Segment Start: DATA FOR PROCESSING
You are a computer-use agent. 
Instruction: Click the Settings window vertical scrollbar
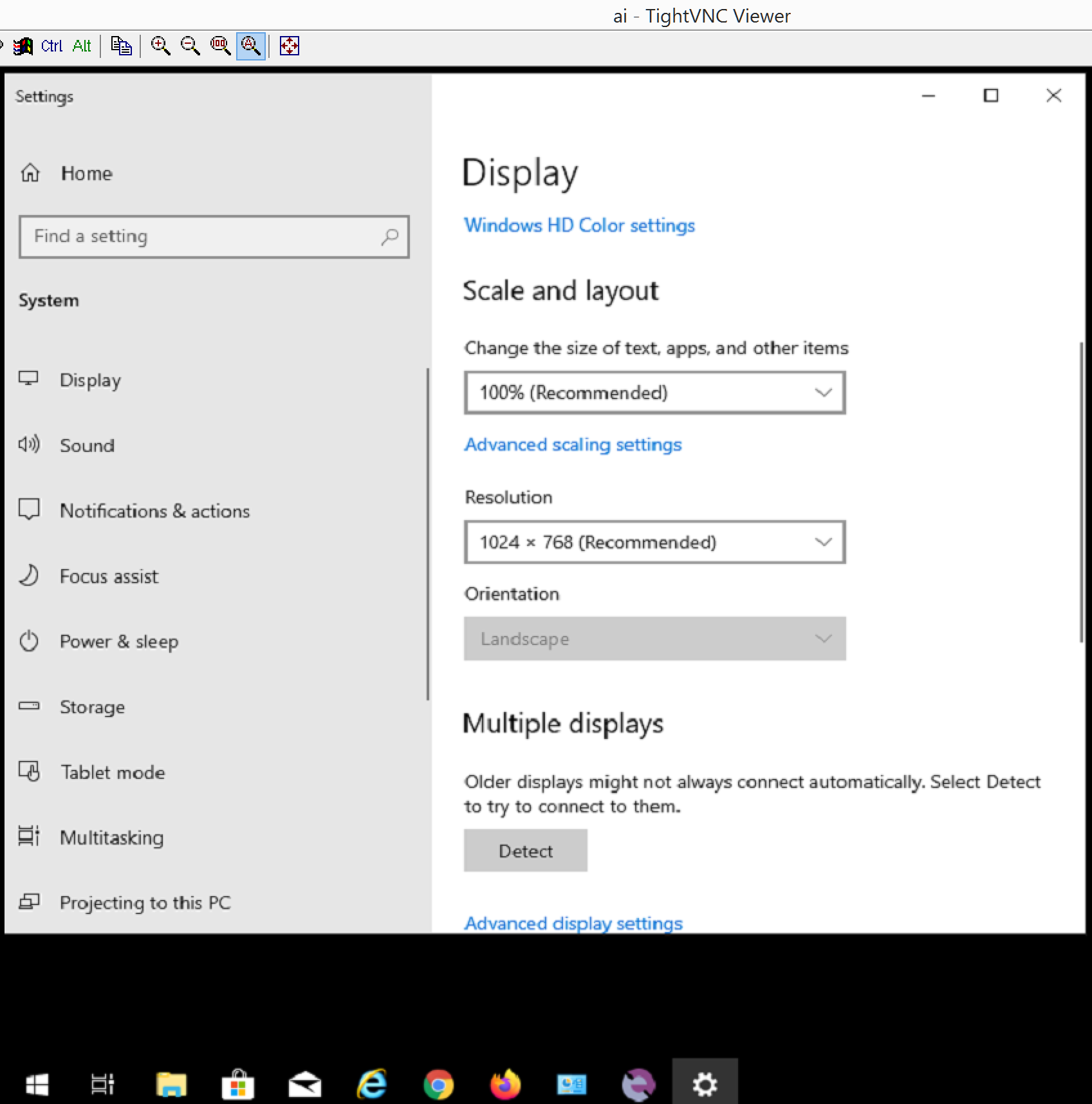coord(1081,492)
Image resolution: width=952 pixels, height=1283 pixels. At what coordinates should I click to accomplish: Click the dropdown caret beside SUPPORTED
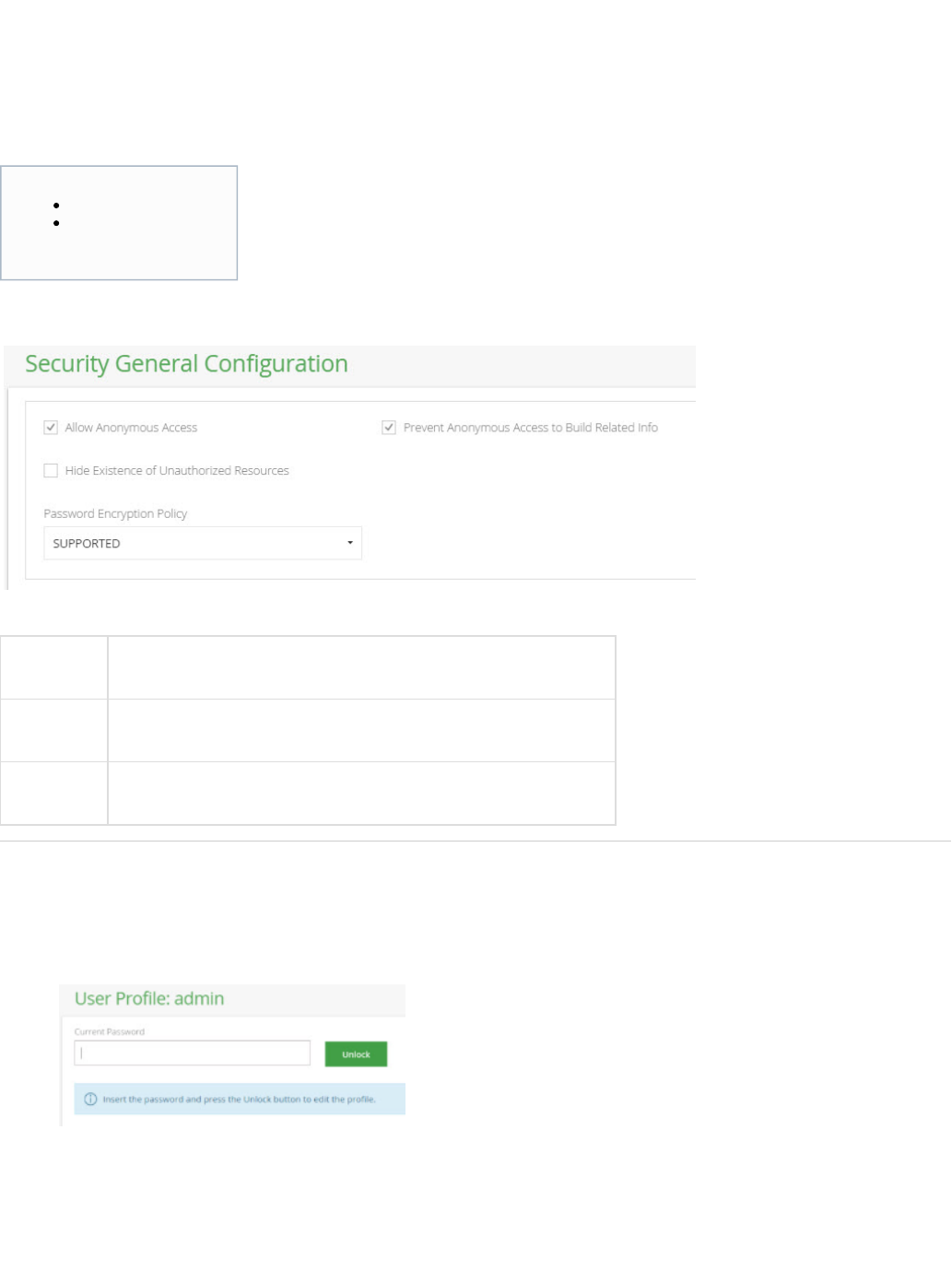[x=350, y=543]
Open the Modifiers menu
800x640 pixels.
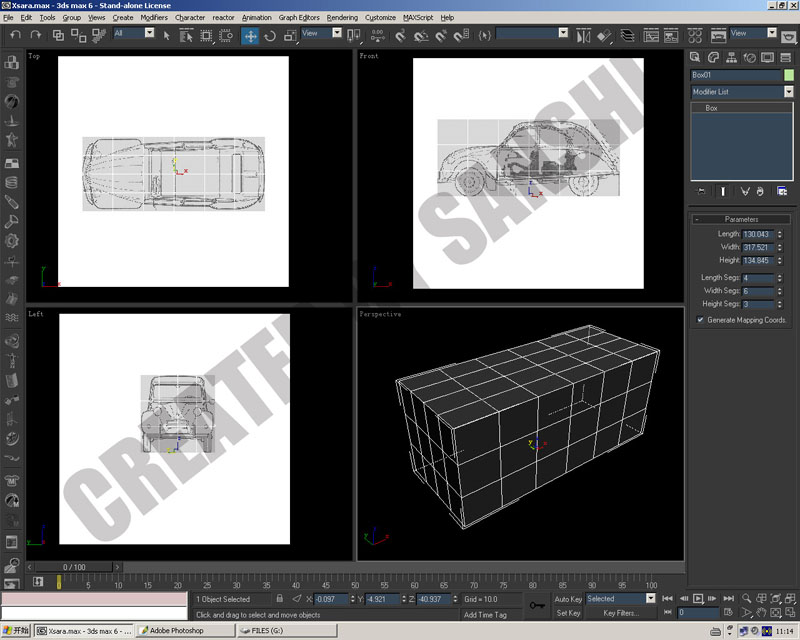pos(154,17)
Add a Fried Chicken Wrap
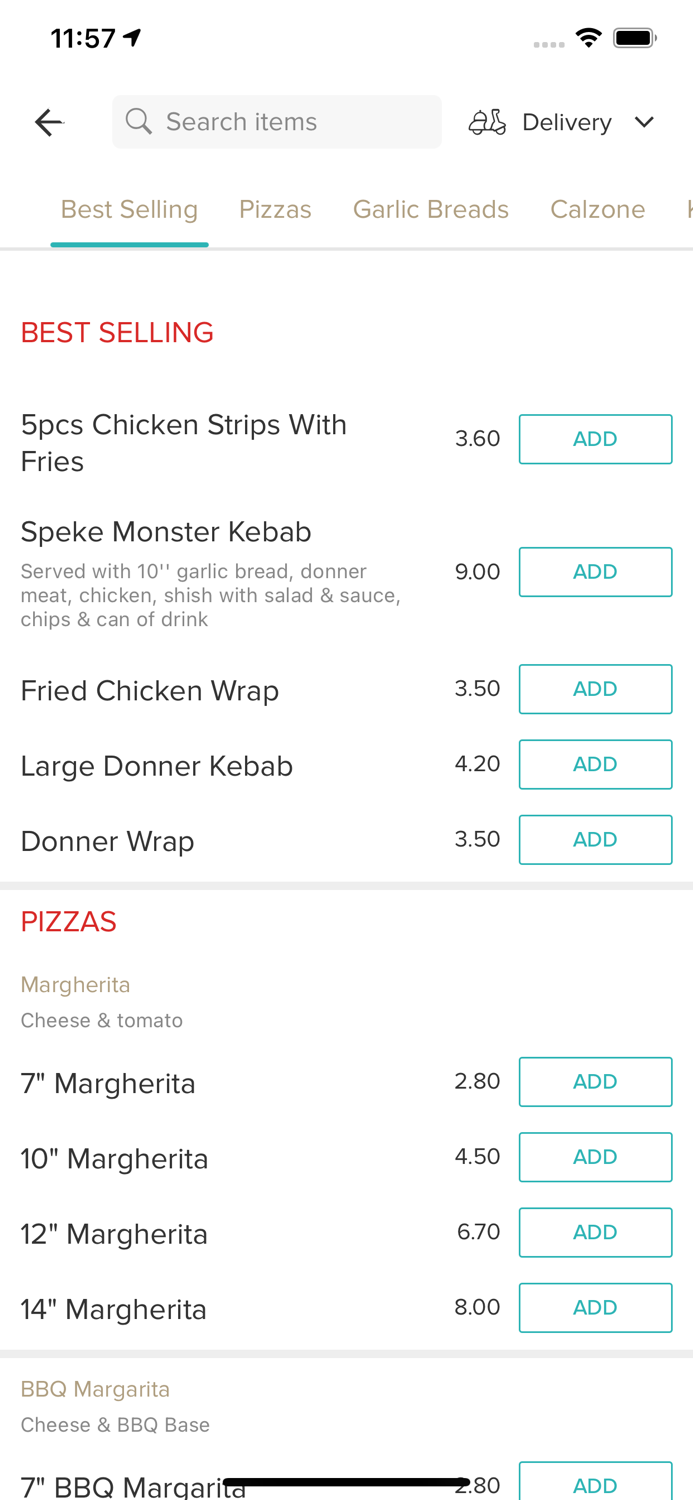693x1500 pixels. pyautogui.click(x=595, y=689)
Segment End: DATA FOR PROCESSING
== TASK BRIEF ==
Print, exactly as written, the lines from the one containing "Image resolution: width=952" to the end of the material, both ends included, and nothing else; no pictures.

== SOLUTION FOR THIS EXERCISE ==
Image resolution: width=952 pixels, height=1283 pixels. At what coordinates should I click to accomplish: Click the dropdown caret beside SUPPORTED
[x=350, y=543]
Open the Modifiers menu
800x640 pixels.
pos(154,17)
Add a Fried Chicken Wrap
693x1500 pixels. pyautogui.click(x=595, y=689)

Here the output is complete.